The corporal nodded, and his cousin continued, “With only three dogs you won’t be such a fool as to try and trail us, and we’ve left you enough grub to get you down to North Star comfortably. Your rifle’s there on the top of your sled, and I trust you[104] not to try and use it on us till you’ve eaten your breakfast.... So long, old man.”

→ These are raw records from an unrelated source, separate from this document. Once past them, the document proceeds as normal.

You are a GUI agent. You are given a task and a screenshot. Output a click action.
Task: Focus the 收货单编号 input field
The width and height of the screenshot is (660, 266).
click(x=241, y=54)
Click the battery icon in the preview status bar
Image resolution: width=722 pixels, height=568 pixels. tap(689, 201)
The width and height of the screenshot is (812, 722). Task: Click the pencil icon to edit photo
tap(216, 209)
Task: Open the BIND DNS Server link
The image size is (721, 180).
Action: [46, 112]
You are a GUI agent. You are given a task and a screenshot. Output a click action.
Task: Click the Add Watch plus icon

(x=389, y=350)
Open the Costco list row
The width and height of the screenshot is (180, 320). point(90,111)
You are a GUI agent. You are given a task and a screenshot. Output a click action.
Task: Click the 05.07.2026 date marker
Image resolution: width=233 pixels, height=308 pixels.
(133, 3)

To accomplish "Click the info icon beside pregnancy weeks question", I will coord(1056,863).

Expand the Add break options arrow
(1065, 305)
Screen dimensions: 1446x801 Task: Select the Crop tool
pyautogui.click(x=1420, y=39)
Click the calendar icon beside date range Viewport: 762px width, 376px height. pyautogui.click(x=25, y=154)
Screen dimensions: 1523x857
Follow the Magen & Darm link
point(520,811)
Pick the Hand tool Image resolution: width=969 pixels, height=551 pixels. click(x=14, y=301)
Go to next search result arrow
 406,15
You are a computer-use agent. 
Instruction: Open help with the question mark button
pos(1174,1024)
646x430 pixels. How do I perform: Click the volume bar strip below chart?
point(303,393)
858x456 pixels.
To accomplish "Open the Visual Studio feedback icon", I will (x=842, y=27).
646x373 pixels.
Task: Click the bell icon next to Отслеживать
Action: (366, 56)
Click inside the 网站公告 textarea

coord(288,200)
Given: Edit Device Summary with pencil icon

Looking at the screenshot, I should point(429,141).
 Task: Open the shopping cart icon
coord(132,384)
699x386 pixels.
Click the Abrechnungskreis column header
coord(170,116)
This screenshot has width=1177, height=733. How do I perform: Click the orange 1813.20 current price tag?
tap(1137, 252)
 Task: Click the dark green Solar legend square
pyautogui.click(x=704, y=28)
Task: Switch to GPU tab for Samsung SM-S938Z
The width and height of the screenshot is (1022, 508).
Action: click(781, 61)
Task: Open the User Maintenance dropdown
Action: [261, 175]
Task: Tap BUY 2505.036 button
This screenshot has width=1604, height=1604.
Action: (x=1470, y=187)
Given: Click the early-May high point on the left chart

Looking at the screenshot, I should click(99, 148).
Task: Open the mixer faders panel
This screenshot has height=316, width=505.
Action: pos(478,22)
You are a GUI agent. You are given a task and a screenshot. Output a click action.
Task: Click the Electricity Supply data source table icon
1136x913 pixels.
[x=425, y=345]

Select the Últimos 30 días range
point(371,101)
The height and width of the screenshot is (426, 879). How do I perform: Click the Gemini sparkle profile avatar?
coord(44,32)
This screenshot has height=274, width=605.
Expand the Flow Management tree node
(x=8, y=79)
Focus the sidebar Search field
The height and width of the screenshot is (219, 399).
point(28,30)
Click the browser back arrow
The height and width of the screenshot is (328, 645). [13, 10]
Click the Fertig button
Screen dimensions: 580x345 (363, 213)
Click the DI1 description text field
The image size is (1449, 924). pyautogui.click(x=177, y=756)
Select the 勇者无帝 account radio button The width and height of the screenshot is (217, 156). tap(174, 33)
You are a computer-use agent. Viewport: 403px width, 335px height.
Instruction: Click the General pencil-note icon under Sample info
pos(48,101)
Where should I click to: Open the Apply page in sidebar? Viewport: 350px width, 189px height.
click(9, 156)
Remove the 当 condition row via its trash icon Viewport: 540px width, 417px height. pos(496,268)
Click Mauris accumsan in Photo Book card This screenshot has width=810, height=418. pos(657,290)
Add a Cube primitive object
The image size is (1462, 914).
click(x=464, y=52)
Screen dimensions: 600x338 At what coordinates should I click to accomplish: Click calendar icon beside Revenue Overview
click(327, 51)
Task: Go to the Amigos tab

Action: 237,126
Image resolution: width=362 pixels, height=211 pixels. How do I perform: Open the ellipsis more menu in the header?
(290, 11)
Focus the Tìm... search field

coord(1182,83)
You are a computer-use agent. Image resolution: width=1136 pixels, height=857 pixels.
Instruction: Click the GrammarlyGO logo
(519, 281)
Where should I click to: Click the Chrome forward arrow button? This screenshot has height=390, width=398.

He turned lightly away, without waiting for his cousin to speak, and the corporal heard him humming an old chanson of the Voyageurs—

“Ah, ah, Babette,
We go away;
But we will come
Again, Babette—
Again back home,
On—”

The song failed suddenly, and as Joe the Indian cracked his whip to the waiting dogs, Dick Bracknell looked back over his shoulder. His face was white and twisted as if with pain, and there was anguish in his eyes. The corporal took a hasty step towards him, but was waved back, and the team moved forward, the runners singing on the windswept ice. For ten minutes the officer stood watching, until the cavalcade passed out of sight behind a tree-clad island, but Dick Bracknell did not look back once. The corporal turned to the fire with a musing look upon his face, and whilst he prepared breakfast, his mind was with the man travelling up the river. The interrupted chanson haunted him and he found himself searching for the unsung fragment. For a time it eluded him, but presently he found it and hummed to himself—

“—On Easter Day—
Back home to play
On Easter day,
Babette! Babette!”

[105]

and as he found it he understood to the full the look of pain upon his cousin’s face. Again he looked up the river. Beyond the island a line of black dots appeared, and by them marched two larger dots.

“Poor devil!” he murmured as he turned again to the fire.